An utterance generator for outputting utterances to the user;
The utterance generation unit outputs the same utterance multiple times,
The template generation unit generates the utterance template using each utterance sentence answered by the user with respect to the plurality of the same utterances.
The spoken dialogue apparatus according to claim 2.

An utterance generator for outputting utterances to the user;
The utterance generation unit outputs a question sentence such that the user repeats the same utterance sentence as an answer multiple times,
The template generation unit generates the utterance template using each utterance sentence answered by the user with respect to the question sentence a plurality of times.
The spoken dialogue apparatus according to claim 3.

The template generation unit
Among the utterances recognized by the voice recognition unit, the utterance template is generated using only utterances whose similarity is higher than a threshold.
The spoken dialogue apparatus according to claim 1.

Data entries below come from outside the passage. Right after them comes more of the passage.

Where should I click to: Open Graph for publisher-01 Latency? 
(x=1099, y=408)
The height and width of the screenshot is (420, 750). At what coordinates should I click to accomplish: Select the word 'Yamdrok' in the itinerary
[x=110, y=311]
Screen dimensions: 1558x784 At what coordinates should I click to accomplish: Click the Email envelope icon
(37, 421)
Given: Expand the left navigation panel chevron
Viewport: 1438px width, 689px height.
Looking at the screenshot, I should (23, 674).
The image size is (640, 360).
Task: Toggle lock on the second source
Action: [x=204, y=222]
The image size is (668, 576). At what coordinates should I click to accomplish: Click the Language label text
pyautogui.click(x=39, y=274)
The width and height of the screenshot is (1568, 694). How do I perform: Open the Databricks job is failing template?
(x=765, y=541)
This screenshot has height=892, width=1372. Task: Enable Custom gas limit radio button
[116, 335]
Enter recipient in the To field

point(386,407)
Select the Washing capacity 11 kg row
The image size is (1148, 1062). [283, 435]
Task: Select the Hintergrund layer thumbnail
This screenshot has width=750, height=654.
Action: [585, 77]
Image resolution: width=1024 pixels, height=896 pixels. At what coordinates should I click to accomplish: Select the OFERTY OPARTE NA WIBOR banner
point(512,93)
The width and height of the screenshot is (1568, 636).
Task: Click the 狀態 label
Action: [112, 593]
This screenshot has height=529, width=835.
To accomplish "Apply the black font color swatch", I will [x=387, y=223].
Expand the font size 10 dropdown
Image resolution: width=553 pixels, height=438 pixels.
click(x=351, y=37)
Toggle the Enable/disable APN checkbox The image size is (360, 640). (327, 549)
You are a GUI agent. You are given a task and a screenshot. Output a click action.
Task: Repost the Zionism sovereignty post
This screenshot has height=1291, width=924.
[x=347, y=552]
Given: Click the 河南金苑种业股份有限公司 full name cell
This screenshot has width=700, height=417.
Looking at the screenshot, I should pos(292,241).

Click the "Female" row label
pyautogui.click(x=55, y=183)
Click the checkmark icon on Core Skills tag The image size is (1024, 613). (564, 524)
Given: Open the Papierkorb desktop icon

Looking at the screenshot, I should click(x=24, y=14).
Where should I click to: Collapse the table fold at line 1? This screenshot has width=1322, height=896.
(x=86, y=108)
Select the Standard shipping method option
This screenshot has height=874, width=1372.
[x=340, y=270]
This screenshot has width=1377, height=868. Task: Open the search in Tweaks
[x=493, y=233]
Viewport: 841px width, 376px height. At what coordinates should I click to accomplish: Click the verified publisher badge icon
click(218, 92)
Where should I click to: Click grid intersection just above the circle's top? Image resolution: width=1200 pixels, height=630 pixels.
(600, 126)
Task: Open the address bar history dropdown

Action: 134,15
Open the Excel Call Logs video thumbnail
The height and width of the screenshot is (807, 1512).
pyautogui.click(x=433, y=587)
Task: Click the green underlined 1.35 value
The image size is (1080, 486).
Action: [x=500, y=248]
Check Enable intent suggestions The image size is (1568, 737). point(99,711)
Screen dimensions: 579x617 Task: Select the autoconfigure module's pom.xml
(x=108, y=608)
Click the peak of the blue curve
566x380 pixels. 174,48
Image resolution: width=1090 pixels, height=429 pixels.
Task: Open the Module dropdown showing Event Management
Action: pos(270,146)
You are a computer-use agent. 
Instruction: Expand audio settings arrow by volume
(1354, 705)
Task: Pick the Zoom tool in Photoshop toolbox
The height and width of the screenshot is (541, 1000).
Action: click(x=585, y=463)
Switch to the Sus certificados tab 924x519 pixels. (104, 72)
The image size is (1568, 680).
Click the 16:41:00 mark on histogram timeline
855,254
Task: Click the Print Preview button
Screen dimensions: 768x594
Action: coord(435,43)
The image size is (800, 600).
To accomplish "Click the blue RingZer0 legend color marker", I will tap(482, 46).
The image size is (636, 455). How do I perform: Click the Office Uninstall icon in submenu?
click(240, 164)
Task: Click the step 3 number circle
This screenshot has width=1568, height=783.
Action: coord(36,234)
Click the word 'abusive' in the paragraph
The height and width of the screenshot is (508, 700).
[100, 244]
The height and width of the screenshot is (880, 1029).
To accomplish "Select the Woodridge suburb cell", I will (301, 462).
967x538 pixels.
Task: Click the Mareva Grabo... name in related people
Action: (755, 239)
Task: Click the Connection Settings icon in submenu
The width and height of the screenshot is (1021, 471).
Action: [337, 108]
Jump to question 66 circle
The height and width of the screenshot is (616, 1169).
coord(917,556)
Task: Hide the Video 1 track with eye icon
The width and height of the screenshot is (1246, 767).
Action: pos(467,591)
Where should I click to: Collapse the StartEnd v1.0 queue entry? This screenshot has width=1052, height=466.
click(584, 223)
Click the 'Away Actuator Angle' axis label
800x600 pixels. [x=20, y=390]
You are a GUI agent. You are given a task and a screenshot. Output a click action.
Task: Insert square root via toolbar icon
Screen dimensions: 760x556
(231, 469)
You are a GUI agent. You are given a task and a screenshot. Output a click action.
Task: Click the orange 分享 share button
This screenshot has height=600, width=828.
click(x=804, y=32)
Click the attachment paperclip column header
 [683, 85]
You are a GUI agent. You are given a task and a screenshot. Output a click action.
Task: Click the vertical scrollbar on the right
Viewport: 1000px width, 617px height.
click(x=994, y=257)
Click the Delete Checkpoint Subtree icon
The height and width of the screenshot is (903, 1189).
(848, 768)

The template generation unit
Perform morphological analysis on the utterance template,
Based on the result of the morphological analysis, the original utterance template is changed to generate a new utterance template.
The spoken dialogue apparatus according to claim 2.

The template generation unit
Based on the result of the morphological analysis, change the style of the utterance template to a positive sentence, a negative sentence, or a question sentence, or change the tense of the utterance template to generate a new utterance template.
The voice interactive apparatus according to claim 6.

The template generation unit
Based on the result of the morphological analysis, a word other than the keyword in the original utterance template is changed to a sentence replaced with a word having the same concept as the word, and a new utterance template is generated.
The voice interactive apparatus according to claim 6.